Well here we go again. Another week, another day of sitting through classes that practically bore me to tears, piles of homework I don’t want to do, and more rounds of harassment from Madison and the other girls that I will try to avoid. Yes, you guessed it. Daelyn has popped in and taken over once again.
I’ve been feeling a little down for some time now. I guess it is hard to feel any other way when my days are spent roaming the halls of school like a zombie with other kids who are simply going through the motions. Or when I spend my free time visiting the cemetery. Weird that I would hang out in the cemetery, but some odd reason, it is one of the only places that I feel at ease. Well, at least it was that way until recently. Now I have no where left to go that brings me that feeling.
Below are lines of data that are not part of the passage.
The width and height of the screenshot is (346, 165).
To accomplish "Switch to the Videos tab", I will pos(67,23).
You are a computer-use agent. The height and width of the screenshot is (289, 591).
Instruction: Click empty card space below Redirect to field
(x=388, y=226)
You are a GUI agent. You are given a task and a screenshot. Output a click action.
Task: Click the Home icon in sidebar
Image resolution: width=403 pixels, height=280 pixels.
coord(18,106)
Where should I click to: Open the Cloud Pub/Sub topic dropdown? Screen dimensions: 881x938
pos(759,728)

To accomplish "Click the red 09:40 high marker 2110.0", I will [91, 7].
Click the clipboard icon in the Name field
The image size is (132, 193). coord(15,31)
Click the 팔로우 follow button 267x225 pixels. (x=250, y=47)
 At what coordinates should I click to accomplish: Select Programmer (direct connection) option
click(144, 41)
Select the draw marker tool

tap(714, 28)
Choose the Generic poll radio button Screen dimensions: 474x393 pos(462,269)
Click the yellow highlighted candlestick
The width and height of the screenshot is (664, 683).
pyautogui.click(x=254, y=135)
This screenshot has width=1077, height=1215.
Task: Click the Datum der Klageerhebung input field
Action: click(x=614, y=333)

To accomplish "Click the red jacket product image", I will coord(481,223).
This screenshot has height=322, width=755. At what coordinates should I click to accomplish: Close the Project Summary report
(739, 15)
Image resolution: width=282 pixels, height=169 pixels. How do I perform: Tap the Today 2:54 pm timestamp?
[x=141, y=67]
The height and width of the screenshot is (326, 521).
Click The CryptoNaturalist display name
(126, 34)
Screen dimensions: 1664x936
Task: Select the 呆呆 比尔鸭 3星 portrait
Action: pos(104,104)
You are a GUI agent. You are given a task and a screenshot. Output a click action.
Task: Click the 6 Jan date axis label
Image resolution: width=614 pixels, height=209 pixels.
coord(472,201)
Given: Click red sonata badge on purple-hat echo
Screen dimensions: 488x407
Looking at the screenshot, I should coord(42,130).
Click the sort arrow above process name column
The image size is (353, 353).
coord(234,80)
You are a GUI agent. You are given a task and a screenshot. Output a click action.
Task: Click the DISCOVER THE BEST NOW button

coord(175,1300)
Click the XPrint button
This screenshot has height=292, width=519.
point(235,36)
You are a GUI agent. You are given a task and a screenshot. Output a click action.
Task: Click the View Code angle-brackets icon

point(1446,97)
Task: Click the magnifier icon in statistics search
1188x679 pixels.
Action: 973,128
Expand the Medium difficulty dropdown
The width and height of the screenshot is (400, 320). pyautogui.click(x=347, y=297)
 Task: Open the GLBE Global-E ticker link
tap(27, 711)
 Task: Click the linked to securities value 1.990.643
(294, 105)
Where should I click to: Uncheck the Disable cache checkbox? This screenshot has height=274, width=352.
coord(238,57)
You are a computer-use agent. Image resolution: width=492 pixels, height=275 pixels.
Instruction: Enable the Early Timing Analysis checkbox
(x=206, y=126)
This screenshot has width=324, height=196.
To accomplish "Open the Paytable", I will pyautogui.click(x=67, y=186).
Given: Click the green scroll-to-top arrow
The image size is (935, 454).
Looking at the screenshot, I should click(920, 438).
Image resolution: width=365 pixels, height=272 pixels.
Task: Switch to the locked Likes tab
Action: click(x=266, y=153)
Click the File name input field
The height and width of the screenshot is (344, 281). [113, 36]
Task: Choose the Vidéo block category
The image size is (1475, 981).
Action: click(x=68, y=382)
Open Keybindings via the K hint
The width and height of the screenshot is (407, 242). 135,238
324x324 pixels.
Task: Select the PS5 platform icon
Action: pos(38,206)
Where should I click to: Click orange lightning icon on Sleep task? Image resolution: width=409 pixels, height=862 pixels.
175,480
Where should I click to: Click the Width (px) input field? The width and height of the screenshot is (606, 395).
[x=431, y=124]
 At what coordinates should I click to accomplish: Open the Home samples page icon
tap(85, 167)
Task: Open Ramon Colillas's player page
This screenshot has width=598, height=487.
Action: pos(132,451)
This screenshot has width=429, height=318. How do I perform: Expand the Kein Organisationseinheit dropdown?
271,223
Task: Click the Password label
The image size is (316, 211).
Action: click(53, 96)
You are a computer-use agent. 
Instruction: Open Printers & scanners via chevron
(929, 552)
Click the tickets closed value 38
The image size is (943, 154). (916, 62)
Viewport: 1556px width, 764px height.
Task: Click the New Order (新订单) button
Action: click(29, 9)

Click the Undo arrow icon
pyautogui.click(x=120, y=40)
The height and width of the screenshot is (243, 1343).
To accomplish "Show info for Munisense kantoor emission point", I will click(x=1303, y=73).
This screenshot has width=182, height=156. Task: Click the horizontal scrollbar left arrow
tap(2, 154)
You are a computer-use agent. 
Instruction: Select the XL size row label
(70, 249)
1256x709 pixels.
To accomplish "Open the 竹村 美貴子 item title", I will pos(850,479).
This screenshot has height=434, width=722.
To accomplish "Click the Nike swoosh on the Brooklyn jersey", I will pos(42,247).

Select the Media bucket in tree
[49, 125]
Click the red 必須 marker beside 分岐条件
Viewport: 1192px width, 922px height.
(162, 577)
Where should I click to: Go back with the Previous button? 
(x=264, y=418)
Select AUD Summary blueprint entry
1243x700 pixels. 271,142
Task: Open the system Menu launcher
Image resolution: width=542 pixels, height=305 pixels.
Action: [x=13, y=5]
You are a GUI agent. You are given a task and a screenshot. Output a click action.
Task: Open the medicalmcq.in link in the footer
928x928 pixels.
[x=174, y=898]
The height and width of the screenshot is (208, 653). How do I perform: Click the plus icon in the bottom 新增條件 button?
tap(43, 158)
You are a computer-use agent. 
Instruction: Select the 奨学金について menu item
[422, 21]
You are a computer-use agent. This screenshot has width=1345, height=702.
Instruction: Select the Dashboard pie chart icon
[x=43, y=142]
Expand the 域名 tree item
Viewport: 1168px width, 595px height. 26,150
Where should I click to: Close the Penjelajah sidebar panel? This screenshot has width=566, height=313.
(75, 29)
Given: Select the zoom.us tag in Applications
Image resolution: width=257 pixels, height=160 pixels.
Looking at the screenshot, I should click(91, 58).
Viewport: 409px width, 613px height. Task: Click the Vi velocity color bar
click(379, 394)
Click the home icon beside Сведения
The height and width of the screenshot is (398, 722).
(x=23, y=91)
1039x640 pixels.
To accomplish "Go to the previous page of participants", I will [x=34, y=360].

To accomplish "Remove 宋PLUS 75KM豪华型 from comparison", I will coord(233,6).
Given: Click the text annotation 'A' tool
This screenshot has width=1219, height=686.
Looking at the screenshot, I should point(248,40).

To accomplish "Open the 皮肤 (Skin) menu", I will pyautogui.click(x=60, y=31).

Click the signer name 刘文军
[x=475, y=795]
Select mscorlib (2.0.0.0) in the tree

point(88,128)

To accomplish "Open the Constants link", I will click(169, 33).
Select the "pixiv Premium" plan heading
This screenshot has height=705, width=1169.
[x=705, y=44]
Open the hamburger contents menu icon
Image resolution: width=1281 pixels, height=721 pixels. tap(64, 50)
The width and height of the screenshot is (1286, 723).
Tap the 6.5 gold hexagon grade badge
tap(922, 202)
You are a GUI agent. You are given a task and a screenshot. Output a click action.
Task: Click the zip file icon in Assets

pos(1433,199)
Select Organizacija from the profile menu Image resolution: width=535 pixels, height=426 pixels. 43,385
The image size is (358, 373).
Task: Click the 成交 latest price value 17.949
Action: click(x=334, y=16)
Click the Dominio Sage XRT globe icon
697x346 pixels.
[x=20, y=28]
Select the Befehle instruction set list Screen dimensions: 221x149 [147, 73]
Things keep changing and it is driving me insane. I feel like I am always standing on the edge of a big cliff and that one more little push will send me falling. Trust me, discovering that the world is not entirely as it seems can be a bit of a shock. Now I am wading through the waters trying to figure out which way is up. Each day I feel less like myself and more like a stranger in my own skin. Not sure if this is a typical feeling every teenager shares or just the freakish ones like me. I’m not going to take a poll around school and find out, not that most of them would answer anyway. And what would I say? “Hi, do you see dead people?” I swear they would think I’d either lost my mind or watched that old movie too many times. Forget mentioning the other things I see, unless I want to paint myself a bigger freak. More on that to come. I have to go finish getting ready for school now. Maybe if I just focus on making it through the day, all will be back to normal. Not likely, but a girl can dream can’t she?